Task instructions: Below are records; reproduce exactly the lines from the one that has "vino@elated-themes.com (56, 186)" through the one that has "ABOUT (24, 2528)", ends included, and nothing more.

Input for this task:
────────
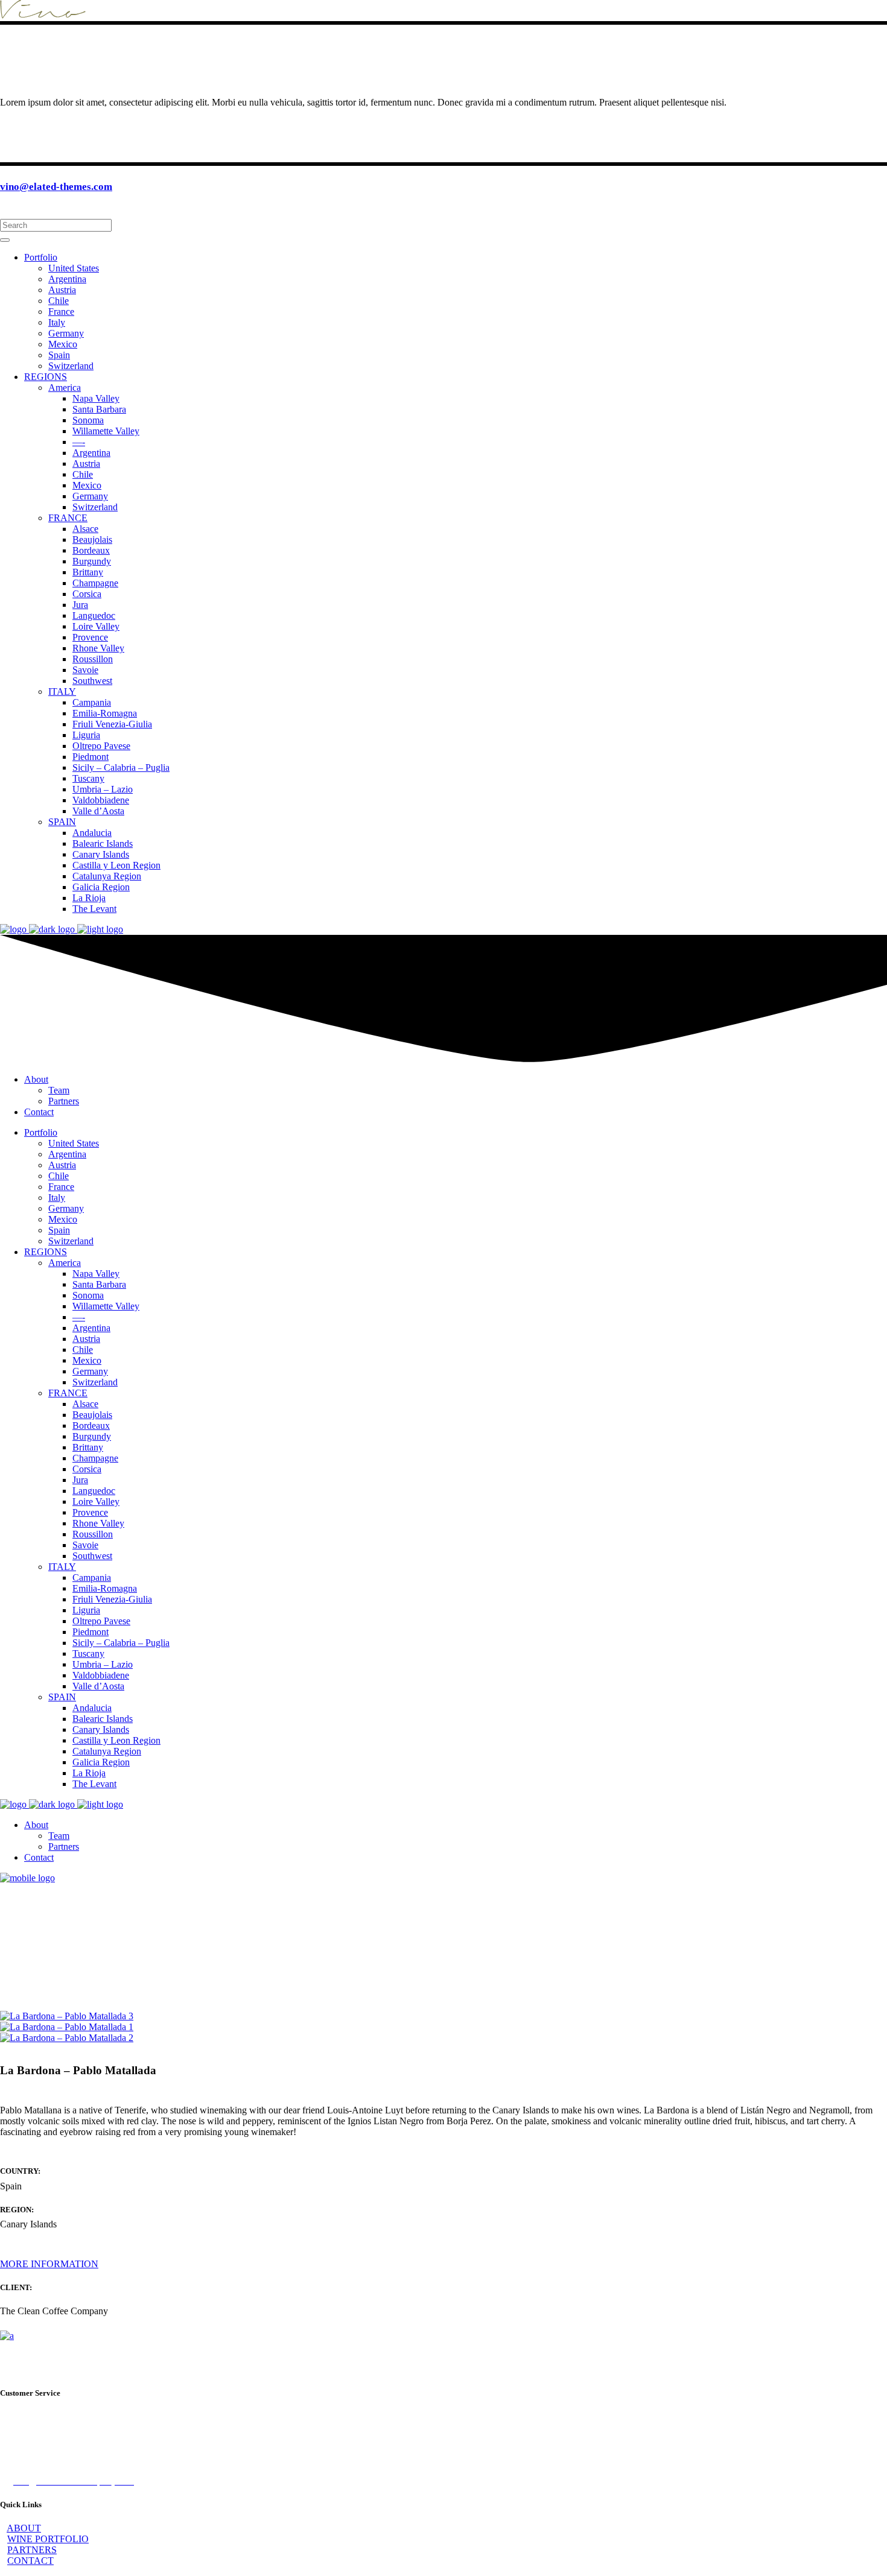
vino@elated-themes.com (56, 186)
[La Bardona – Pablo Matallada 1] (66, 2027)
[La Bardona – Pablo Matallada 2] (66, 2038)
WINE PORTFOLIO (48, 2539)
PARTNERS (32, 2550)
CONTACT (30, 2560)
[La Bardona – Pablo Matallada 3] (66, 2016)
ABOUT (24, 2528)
────────
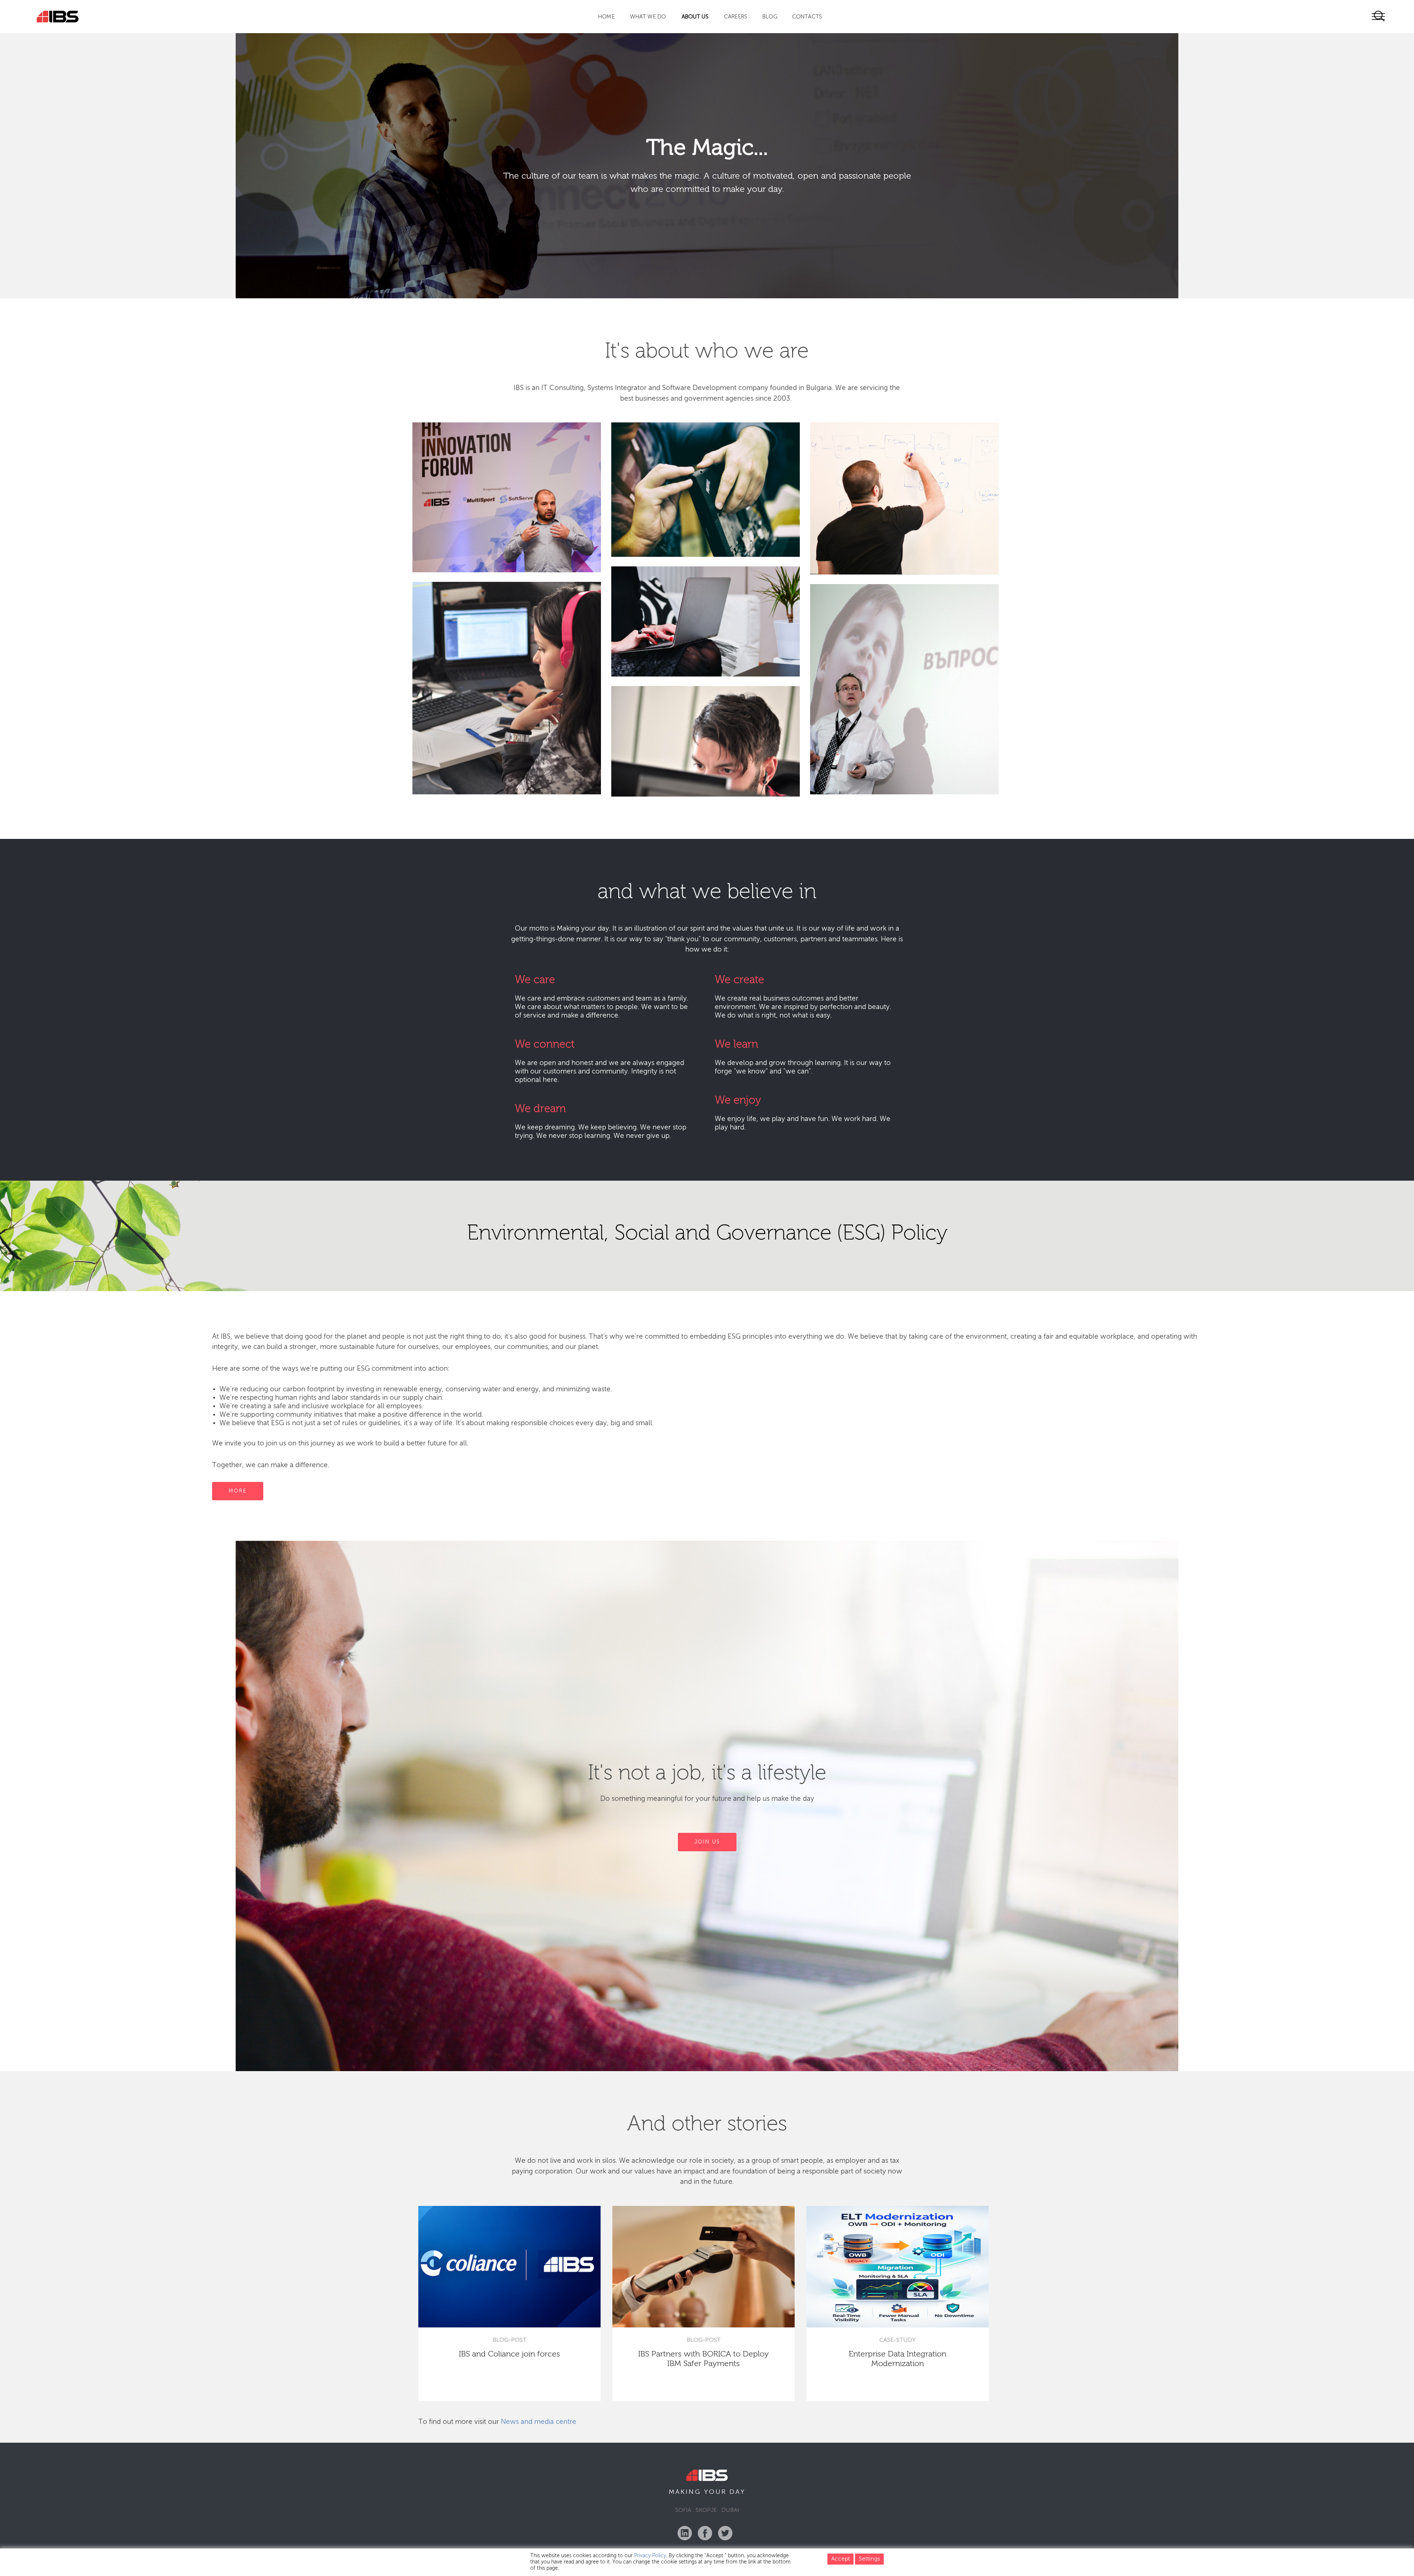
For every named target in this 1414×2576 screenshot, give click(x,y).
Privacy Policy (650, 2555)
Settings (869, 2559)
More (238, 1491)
────────
Response for this exercise:
vino@elated-themes.com (56, 186)
[La Bardona – Pablo Matallada 1] (66, 2027)
[La Bardona – Pablo Matallada 2] (66, 2038)
WINE PORTFOLIO (48, 2539)
PARTNERS (32, 2550)
CONTACT (30, 2560)
[La Bardona – Pablo Matallada 3] (66, 2016)
ABOUT (24, 2528)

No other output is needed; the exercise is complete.